[Records from a data collection]
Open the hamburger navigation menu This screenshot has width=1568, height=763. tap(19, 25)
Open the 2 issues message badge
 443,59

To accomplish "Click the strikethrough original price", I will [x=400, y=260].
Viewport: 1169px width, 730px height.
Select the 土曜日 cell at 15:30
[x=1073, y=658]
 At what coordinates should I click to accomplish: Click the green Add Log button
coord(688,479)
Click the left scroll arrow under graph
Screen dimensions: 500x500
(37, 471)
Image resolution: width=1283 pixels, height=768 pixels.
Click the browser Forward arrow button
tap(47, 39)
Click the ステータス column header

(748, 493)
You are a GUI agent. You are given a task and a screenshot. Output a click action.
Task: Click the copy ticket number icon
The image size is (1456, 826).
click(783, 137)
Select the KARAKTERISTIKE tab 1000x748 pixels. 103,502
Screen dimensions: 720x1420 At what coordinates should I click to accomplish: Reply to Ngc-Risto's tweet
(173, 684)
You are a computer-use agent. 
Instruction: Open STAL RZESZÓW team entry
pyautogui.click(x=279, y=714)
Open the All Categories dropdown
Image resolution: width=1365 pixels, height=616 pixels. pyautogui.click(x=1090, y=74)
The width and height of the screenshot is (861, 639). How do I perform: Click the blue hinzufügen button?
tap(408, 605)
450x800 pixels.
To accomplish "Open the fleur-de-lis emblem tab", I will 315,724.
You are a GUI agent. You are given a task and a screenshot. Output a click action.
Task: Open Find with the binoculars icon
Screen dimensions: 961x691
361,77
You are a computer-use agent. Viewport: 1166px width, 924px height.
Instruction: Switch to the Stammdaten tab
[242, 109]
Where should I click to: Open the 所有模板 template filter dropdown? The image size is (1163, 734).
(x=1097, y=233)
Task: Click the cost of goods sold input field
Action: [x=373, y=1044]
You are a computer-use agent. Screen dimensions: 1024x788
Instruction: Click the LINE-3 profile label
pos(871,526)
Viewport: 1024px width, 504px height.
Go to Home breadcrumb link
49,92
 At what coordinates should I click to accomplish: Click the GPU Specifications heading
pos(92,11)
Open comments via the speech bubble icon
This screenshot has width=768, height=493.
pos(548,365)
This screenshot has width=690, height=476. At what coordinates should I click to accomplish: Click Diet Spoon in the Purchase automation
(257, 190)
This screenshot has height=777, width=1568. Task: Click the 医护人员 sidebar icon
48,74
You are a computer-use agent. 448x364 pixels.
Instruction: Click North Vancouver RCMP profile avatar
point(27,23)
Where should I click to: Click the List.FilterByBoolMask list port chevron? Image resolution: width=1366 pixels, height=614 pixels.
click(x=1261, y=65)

### YOUR OBJECTIVE
An exact copy of every line above, start to finish, is required.

### SOLUTION TO THIS PROBLEM
Open the hamburger navigation menu This screenshot has width=1568, height=763. tap(19, 25)
Open the 2 issues message badge
 443,59

To accomplish "Click the strikethrough original price", I will [x=400, y=260].
Viewport: 1169px width, 730px height.
Select the 土曜日 cell at 15:30
[x=1073, y=658]
 At what coordinates should I click to accomplish: Click the green Add Log button
coord(688,479)
Click the left scroll arrow under graph
Screen dimensions: 500x500
(37, 471)
Image resolution: width=1283 pixels, height=768 pixels.
Click the browser Forward arrow button
tap(47, 39)
Click the ステータス column header

(748, 493)
You are a GUI agent. You are given a task and a screenshot. Output a click action.
Task: Click the copy ticket number icon
The image size is (1456, 826).
click(783, 137)
Select the KARAKTERISTIKE tab 1000x748 pixels. 103,502
Screen dimensions: 720x1420 At what coordinates should I click to accomplish: Reply to Ngc-Risto's tweet
(173, 684)
You are a computer-use agent. 
Instruction: Open STAL RZESZÓW team entry
pyautogui.click(x=279, y=714)
Open the All Categories dropdown
Image resolution: width=1365 pixels, height=616 pixels. pyautogui.click(x=1090, y=74)
The width and height of the screenshot is (861, 639). How do I perform: Click the blue hinzufügen button?
tap(408, 605)
450x800 pixels.
To accomplish "Open the fleur-de-lis emblem tab", I will 315,724.
You are a GUI agent. You are given a task and a screenshot. Output a click action.
Task: Open Find with the binoculars icon
Screen dimensions: 961x691
361,77
You are a computer-use agent. Viewport: 1166px width, 924px height.
Instruction: Switch to the Stammdaten tab
[242, 109]
Where should I click to: Open the 所有模板 template filter dropdown? The image size is (1163, 734).
(x=1097, y=233)
Task: Click the cost of goods sold input field
Action: [x=373, y=1044]
You are a computer-use agent. Screen dimensions: 1024x788
Instruction: Click the LINE-3 profile label
pos(871,526)
Viewport: 1024px width, 504px height.
Go to Home breadcrumb link
49,92
 At what coordinates should I click to accomplish: Click the GPU Specifications heading
pos(92,11)
Open comments via the speech bubble icon
This screenshot has width=768, height=493.
pos(548,365)
This screenshot has width=690, height=476. At what coordinates should I click to accomplish: Click Diet Spoon in the Purchase automation
(257, 190)
This screenshot has height=777, width=1568. Task: Click the 医护人员 sidebar icon
48,74
You are a computer-use agent. 448x364 pixels.
Instruction: Click North Vancouver RCMP profile avatar
point(27,23)
Where should I click to: Click the List.FilterByBoolMask list port chevron? Image resolution: width=1366 pixels, height=614 pixels.
click(x=1261, y=65)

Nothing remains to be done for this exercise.